╭─ Task input

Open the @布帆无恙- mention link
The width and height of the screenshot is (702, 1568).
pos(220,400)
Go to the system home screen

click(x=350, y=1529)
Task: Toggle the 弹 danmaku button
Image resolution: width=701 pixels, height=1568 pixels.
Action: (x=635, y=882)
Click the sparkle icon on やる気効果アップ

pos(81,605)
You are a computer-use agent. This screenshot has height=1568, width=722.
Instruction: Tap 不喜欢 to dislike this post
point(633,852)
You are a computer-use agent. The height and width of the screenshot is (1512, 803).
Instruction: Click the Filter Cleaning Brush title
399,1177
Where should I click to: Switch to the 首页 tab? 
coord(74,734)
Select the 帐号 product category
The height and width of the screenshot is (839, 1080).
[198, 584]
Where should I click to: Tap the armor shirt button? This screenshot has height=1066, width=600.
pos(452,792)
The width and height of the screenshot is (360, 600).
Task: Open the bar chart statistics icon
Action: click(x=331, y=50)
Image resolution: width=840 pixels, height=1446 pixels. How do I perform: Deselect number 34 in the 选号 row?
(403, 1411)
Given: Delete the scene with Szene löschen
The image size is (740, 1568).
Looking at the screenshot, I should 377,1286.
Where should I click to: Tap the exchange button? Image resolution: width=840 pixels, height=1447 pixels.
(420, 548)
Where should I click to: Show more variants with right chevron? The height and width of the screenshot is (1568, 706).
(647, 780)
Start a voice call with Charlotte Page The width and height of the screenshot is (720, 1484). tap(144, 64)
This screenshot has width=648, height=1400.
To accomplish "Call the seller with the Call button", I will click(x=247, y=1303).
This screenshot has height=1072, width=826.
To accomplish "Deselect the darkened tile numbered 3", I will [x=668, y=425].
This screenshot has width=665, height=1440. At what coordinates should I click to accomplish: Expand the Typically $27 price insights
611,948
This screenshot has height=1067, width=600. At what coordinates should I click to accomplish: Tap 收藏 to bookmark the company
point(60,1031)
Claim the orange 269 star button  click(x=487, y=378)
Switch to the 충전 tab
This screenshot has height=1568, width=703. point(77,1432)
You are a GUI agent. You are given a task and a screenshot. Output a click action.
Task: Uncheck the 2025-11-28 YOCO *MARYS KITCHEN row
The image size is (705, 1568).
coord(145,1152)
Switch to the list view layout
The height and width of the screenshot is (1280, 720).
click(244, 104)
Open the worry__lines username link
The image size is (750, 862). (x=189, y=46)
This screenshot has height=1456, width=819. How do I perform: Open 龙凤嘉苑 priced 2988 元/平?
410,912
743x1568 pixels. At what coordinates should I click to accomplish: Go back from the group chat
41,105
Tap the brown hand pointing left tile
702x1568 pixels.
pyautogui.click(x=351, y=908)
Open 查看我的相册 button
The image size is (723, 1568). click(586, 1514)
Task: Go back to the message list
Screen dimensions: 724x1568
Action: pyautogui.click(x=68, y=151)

╰─

• _What the task requires_
Please extract each line of the material that contains the word "list", matching case exactly.

• _Written response_
Switch to the list view layout
Task: Go back to the message list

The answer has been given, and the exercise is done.